Their relationship was strained when Picasso signed a letter, published in Le Monde on November 22, 1956, referring to the events in Poland and Hungary and calling for a special congress. The text, which Le Monde titled "Mr. Picasso and nine intellectuals condemn the 'attacks on revolutionary integrity'" was signed by the writer Georges Besson; university professor Marcel Cornu; writer Francis Jourdain; doctor Harel, research fellow at the C.N.R.S.; writer Hélène Parmelin; painters Pablo Picasso and Édouard Pignon; Paul Tillard, former editor of l'Humanité; Henri Wallon, honorary professor at the Collège de France; and René Zazzo, professor at the Institut de psychologie.
"The past few weeks have posed burning questions of conscience for communists, which neither the Central Committee nor l'Humanité have helped them answer. An astonishing lack of information, a veil of silence, and more or less deliberate ambiguities have disconcerted people's minds, leaving them either disarmed or willing to yield to all the temptations that our adversaries have offered on their side."
"These attacks on revolutionary integrity started gaining momentum after the twentieth Congress, when the Khrushchev report appeared on the national and international scene. The interpretations given to the events in Poland and Hungary finally brought confusion to a head, and the consequences were soon apparent. The countless manifestos circulating among intellectuals and workers alike are indicative of a deep malaise across the entire Party, which the surge of unity in the fight against fascism has been unable to conceal [...]. The signatories aim to object in advance to any tendentious interpretation of this collective letter, to any questioning of their loyalty to the Party and its unity."

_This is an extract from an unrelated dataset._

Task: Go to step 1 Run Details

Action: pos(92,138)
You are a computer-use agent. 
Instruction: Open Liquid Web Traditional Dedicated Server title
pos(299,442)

The letter was condemned by the Central Committee, and Picasso and Thorez argued about the matter.
Nevertheless, in 1964, Picasso told the American art critic Carlton Lake (who collaborated with Françoise Gilot in writing the book Living with Picasso that same year) that for him, communism represented "a certain ideal" which he continued to uphold.
Picasso's political involvement became less apparent from the 1960s onwards, even though one can find traces of his moments of outrage in his work. When France engaged in the Algerian war, the artist worked on his version of Delacroix's Femmes d’Alger dans leur appartement, while the Cuban missile crisis and its threat of nuclear war led him to revisit Poussin's L’Enlèvement des Sabines and Les Sabines by David.
[1] Maurice Thorez, Journal 1952-1964, edited by Jean-Numa Ducange and Jean Vigreux, Paris, Fayard, 2020.